Generally, ascorbate plays a pro-phagocytic role that promotes monocyte survival, protects against reactive oxygen species (ROS), and enhances phagocytosis (32, 40). A study by Oberritter and colleagues showed that ascorbate levels in macrophages decrease from baseline after phagocytosis, indicating that it is required to protect macrophages from ROS generated during phagocytosis (41). Monocytes treated with ascorbate (4-20 mM) were protected from FAS-induced cell death, thus promoting survival and differentiation (42). Ascorbate can also exert an anti-inflammatory effect on macrophages. In an in vitro study, ascorbate reduced the secretion of the pro-inflammatory cytokines, TNF, and IL-6 (43). Thus, ascorbate may selectively drive macrophage activity in either a pro or anti-inflammatory direction. A potential explanation for this duality is maintaining the balance between pro and anti-inflammatory responses and protecting normal tissues; however, more research is needed to elucidate the complex relationship between ascorbate and macrophage differentiation.

2.1.2 Neutrophils

Neutrophils make up to 70% of total leukocytes, and they are the most abundant immune cells in circulation produced at approximately 1011 cells per day (44). Neutrophils are the first responders of the innate immune system. They can carry out phagocytosis or degradation of pathogens by ROS and reactive nitrogen species (RNS) production (superoxide, hydrogen peroxide, and nitric oxide) or release their cytotoxic granules. The function of neutrophils has been well-established in innate immune function and antimicrobial activity, and recently, interest in neutrophils as regulators of the tumor microenvironment has developed. Neutrophils have been linked to tumor suppression -via hydrogen peroxide and nitric oxide production- and metastasis promotion (by inducing ROS-mediated DNA damage, IL-1 secretion, and other mechanisms) (45).

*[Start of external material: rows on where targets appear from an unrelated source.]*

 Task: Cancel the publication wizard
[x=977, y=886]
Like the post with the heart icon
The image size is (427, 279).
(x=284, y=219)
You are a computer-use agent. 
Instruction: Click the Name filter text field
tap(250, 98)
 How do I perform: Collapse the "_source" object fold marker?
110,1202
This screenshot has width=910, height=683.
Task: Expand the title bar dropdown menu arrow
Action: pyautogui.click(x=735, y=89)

Neutrophils maintain high concentrations of ascorbate that can reach up to 14 mM (46). Motility is vital to neutrophils as they must travel to the primary site of infection to eliminate the pathogen or damaged tissue, and exposure to ROS can significantly hinder their motility. In vitro and in vivo work by Anderson demonstrated that the antioxidant action of ascorbate can rescue neutrophils from ROS exposure and stimulate migration by inhibiting the peroxidase-H2O2-halide system (47). These high levels of ascorbate promote chemotaxis and stimulate neutrophil superoxide and hydrogen peroxide production, thus allowing them to carry out their phagocytic and killing function once they are at the site of infection (32). In vitro, neutrophils treated with 0.1-0.3 mM ascorbate showed a significant increase in ROS production (48). Similarly, human studies with ascorbate supplementation demonstrated improved phagocytic activity and increased ROS production in neutrophils (49, 50).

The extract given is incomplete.